Segundo explicou a APAF, a decisão resultou da análise realizada pelo departamento jurídico da associação, que avalia todas as afirmações públicas, entrevistas ou conteúdos que possam, de algum modo, atingir a credibilidade da arbitragem. Caso seja identificado fundamento para intervenção, o processo é encaminhado para o Conselho de Disciplina.
A associação reforça que o critério é sempre o mesmo, independentemente de se tratar de um jogador, técnico, presidente ou outro responsável. O importante é que exista matéria suficiente para justificar o envio do caso às instâncias disciplinares.
O departamento jurídico da APAF é composto por três especialistas ligados ao direito desportivo, escolha que, segundo a entidade, garante um exame rigoroso das situações. O número ímpar de elementos serve também para evitar empates nas decisões internas. A APAF sublinha ainda que a maior parte dos processos enviados tem resultado em punição, o que, na sua perspetiva, comprova a qualidade e a precisão do trabalho realizado.

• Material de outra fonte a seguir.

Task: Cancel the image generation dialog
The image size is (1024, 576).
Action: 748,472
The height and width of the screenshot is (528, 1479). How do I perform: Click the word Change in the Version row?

Questionado sobre as palavras proferidas por Mário Branco, diretor-geral do Benfica, dirigidas ao árbitro Gustavo Correia após o jogo com o Casa Pia, o responsável da APAF não deixou margem para dúvidas.
Segundo afirmou, este tipo de comportamentos exige sanções “têm de ser sempre mais pesadas, porque são declarações que não são bem-vindas de ninguém, muito menos de uma pessoa que tem uma responsabilidade acrescida para com o futebol.”